Given exercise 1: Duplicate the passage on Buddhism in India word for word, from "The Growth of" to "and self mortification.".
Given exercise 2: Pick up the piece on Buddhism in India after its last sentence and carry it forward.

Quoted text:
>>

Buddhism in India

Buddhism was first introduced to the world in the 6th century BCE by Siddhartha Gautam . It first spread outside the ancient kingdom of Magadha. At the time India already had an established reputation for being a land of pioneers in spiritual and intellectual innovation. The Indian demographic at the time, however, had reached a point where it could be divided into two broad sects: the self centered aristocracy, and the ritualistic masses.

The Growth of Buddhism in India:

Eventually, resentment towards the injustices suffered by the lower classes, and the overwhelming powers of the priestly class prompted the development of alternative teachings and philosophies. These new approaches, however, still maintained that there was some merit to be found in select aspects of Hindu ritual and tradition. Even the most radical of the new theories never directly challenged the Vedic beliefs or gods. Siddhartha Gautama, on the other hand, challenged some of the core beliefs that were revered by the priestly elite. Rituals, and ritualistic sacrifice, were seen as superfluous efforts in Buddhist philosophy. The foundation of the Buddhist way was the Middle Path—a way of moderation between self indulgence and self mortification.

The Hindu way of life was indeed becoming increasingly intolerant. The priestly class, the Brahmans, clung to Sanskrit as their modus operandi, thus alienating most of the masses, who did not have the right to be educated enough to understand the Vedic texts. The Buddhist teachings, on the other hand, were conducted in Prakrit, which was the layman’s language of the day. This made Buddhist philosophy accessible to anyone who felt inclined to explore it.

A large part of the early followers of Buddhist philosophy were merchants and untouchables that suffered the most due to the societal constructs based on priestly administration. The simplicity and the method of Buddhist teaching made it popular among the general masses and added numbers to its following. The teachings were primarily conducted orally. However, these factors also contributed to it remaining one of several small sects present through the country at the time.

<<

Source material:
>>

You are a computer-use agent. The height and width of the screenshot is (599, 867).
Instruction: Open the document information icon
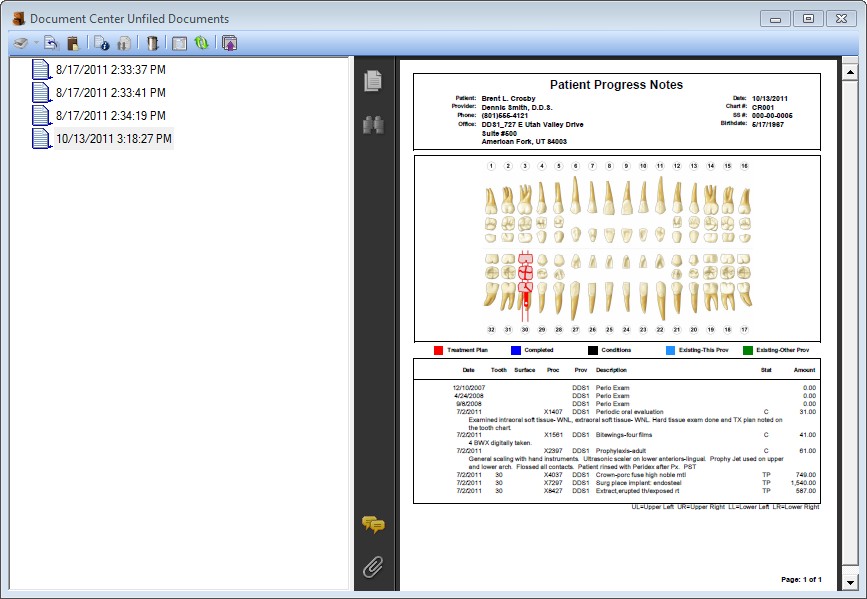point(101,44)
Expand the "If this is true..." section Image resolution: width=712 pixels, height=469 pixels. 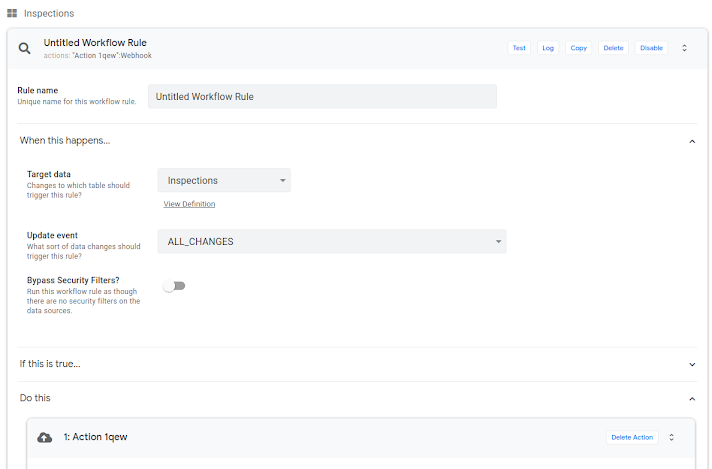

<<

Written response 1:
The Growth of Buddhism in India:

Eventually, resentment towards the injustices suffered by the lower classes, and the overwhelming powers of the priestly class prompted the development of alternative teachings and philosophies. These new approaches, however, still maintained that there was some merit to be found in select aspects of Hindu ritual and tradition. Even the most radical of the new theories never directly challenged the Vedic beliefs or gods. Siddhartha Gautama, on the other hand, challenged some of the core beliefs that were revered by the priestly elite. Rituals, and ritualistic sacrifice, were seen as superfluous efforts in Buddhist philosophy. The foundation of the Buddhist way was the Middle Path—a way of moderation between self indulgence and self mortification.

Written response 2:
The decisive boost in the popularity and outreach of Buddhism came with the royal patronage of the Mauryan Empire. Asoka the Great was intensely moved by the cost of war on humanity, to the point of renouncing violence. Soon after the Kalinga War, he adopted the Buddhist philosophy and assumed responsibility of spreading the Buddhist message throughout his kingdom. Asoka’s endorsement also effectively split the Buddhist community into two branches: the Mahasamghika and the Sthaviravada.

Spread of Buddhism in Asia:

The merchant patronage of Buddhism eventually carried the philosophy to all parts of Asia. Buddhism first travelled to South East Asia and gained popularity, reaching there by sea, and then travelled up to the eastern coast of China. By land, the Silk Route led it all the way from Central Asia till East Asia.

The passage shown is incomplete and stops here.